Чубатый же только усугублял дело. На следующий день он походя бросил, чтобы Мстислава помогала стряпать дневальщику, «раз ни на что иное не годится». Скрепя сердце, она подчинилась: кто знает, что еще могло прийти на ум ее «братцу»? Лучше согласиться на меньшее из зол. Но ответ Желана на вопрос, когда они, собственно, выдвинутся в город, оказался столь же раздраженным, сколь и неопределенным. Тогда Мстислава сказала, что не хочет становиться обузой и доберется сама, попросив лишь показать дорогу, но получила отказ.
Кажется, она очутилась в плену.
Мстиша не понимала, зачем Желану удерживать ее, и от этого становилось вдвойне не по себе. Можно попытаться убежать, но она не была уверена в своих силах, а шутить с душегубами не хотелось.
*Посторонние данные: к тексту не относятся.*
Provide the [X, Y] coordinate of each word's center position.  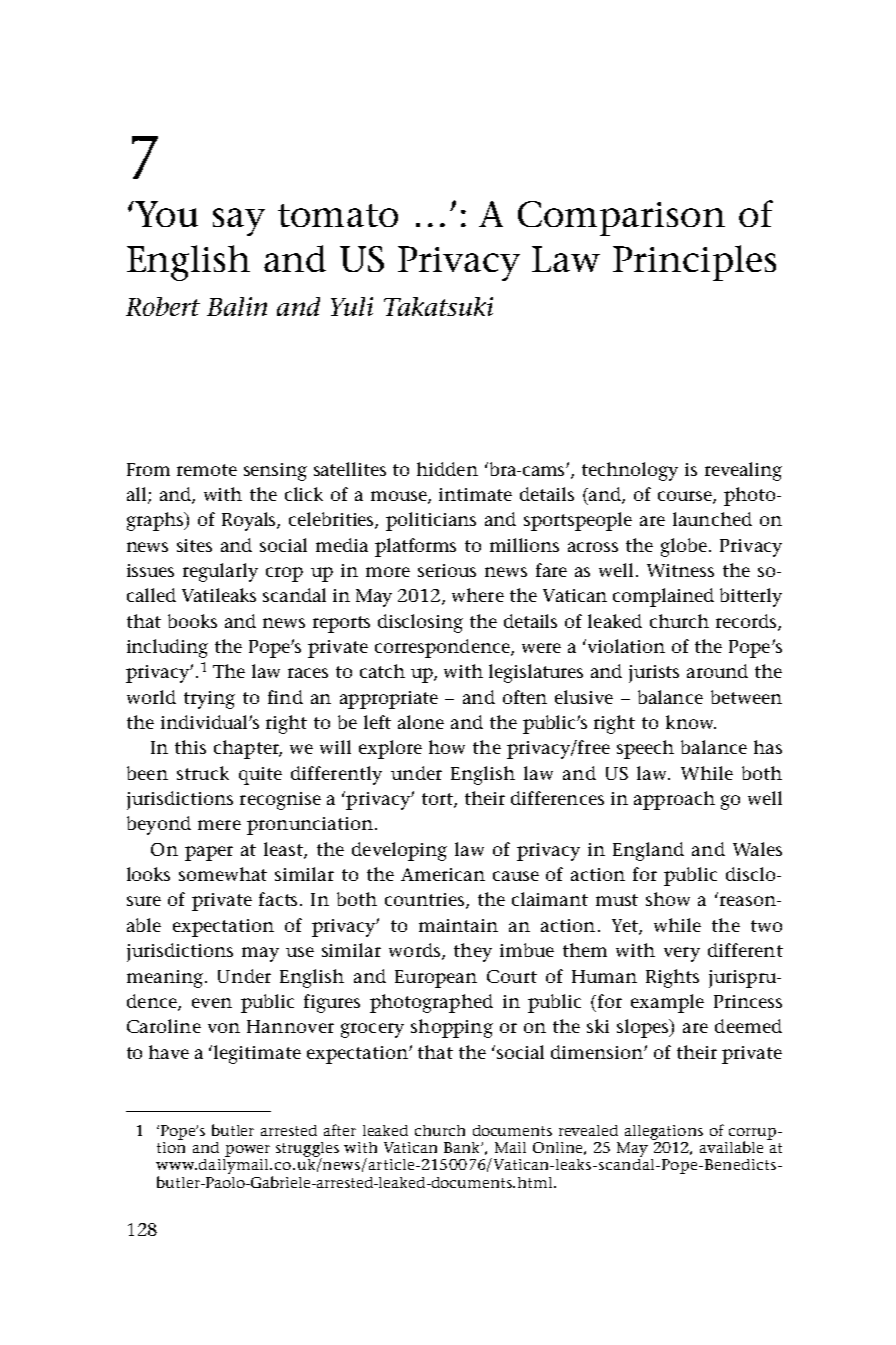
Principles [694, 263]
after [340, 1130]
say [239, 222]
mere [219, 825]
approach [674, 800]
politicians [431, 521]
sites [194, 545]
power [247, 1151]
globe [685, 547]
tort [438, 800]
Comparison [621, 218]
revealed [588, 1130]
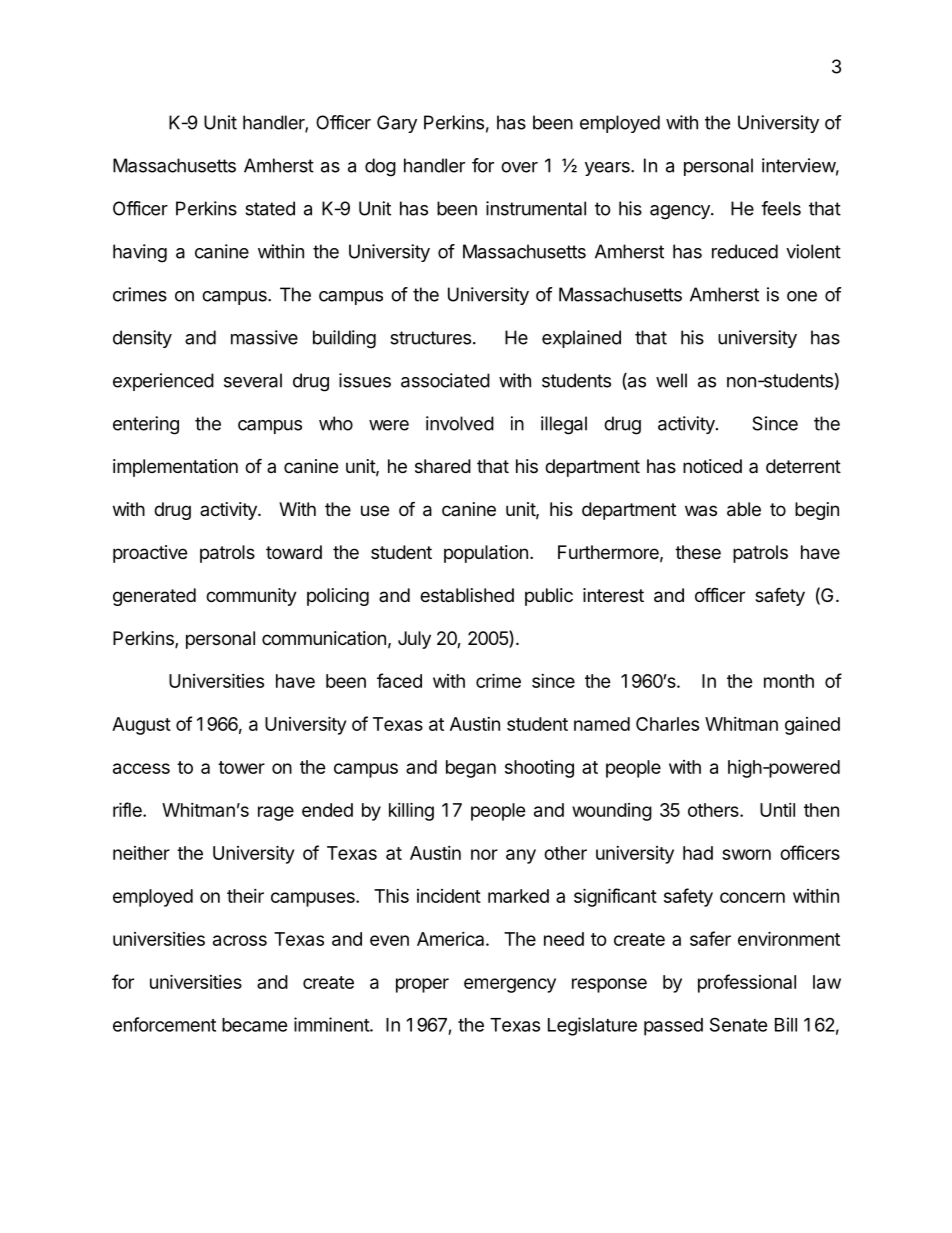  What do you see at coordinates (510, 985) in the screenshot?
I see `emergency` at bounding box center [510, 985].
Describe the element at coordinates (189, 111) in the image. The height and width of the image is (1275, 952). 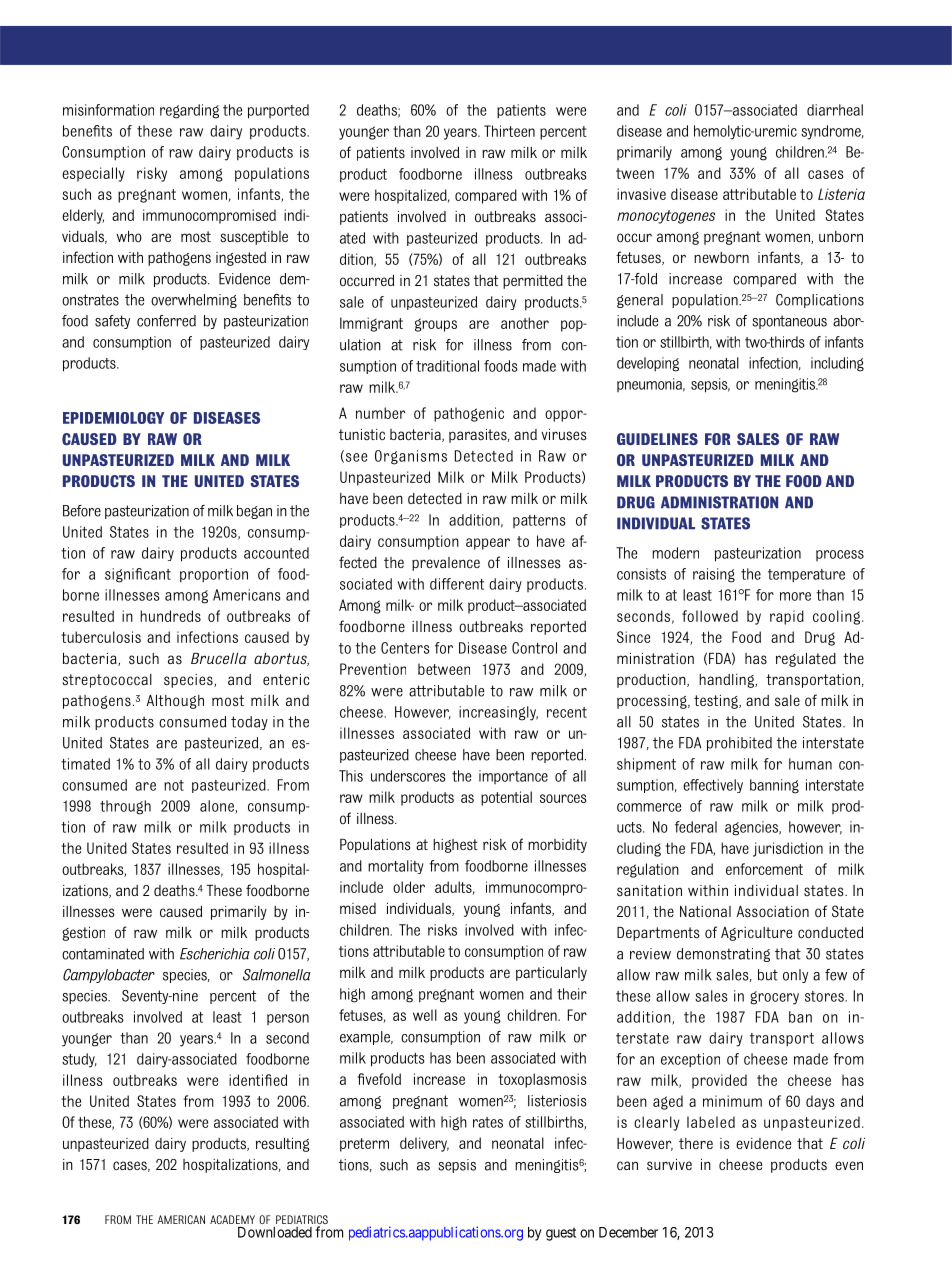
I see `regarding` at that location.
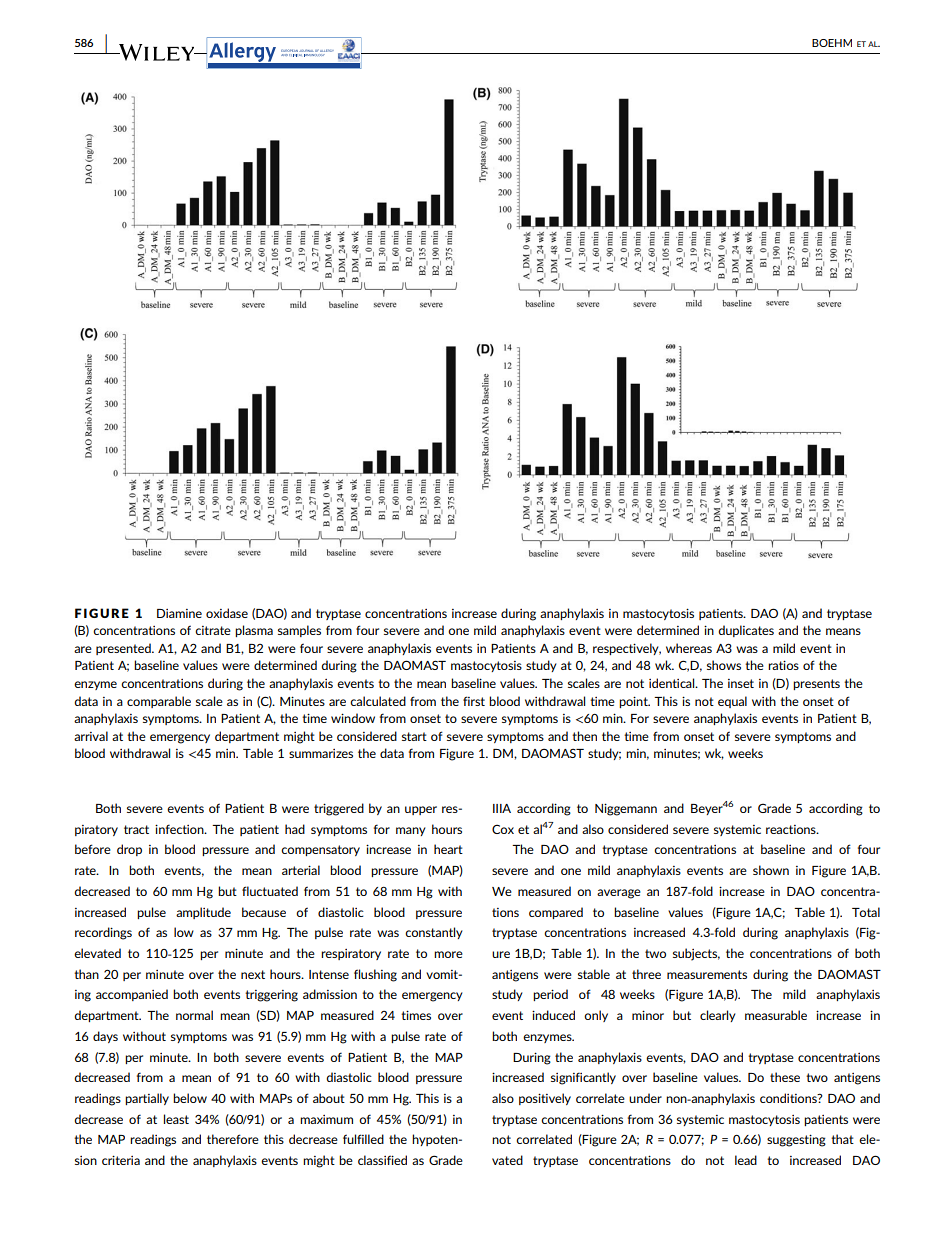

Она не знала пути, и снова бродить по чаще среди диких зверей казалось страшнее, чем оставаться с людьми, пусть даже такими.
Обмозговав свое положение как следует, Мстислава решила выждать и сделать все, чтобы его облегчить. Быстро стало понятно, что быть нелюбимой сестрой вожака – незавидная участь, но помощь пришла с неожиданной стороны.
Управившись с готовкой, Мстиша уселась чуть поодаль ото всех и принялась перебирать свои нехитрые пожитки, наводя порядок в мешке, что накануне разорил Желан. Она заметила, что к ней подошел один из разбойников, только когда его тень упала на мох, на котором она разложила Незванины вещи. При дневном свете, в видавших виды штанах и рубахе словно с чужого плеча, он выглядел жалко, не то что накануне, в ночном мраке, но Мстиша все равно вздрогнула. Впрочем, сам разбойник чувствовал себя не слишком уверенно: подходил как-то бочком, избегая встречаться с Мстиславой взглядом. Она нахмурилась и настороженно замерла, не спуская с него подозрительного взора.
– Здравствуй, Незвана, – почти робко пробормотал он. Его бегающие глаза и беспокойно ковыряющие ноготь пальцы плохо вязались с лихой наружностью. Если бы Мстиша не была так напугана, то, наверное, улыбнулась бы этой нелепости.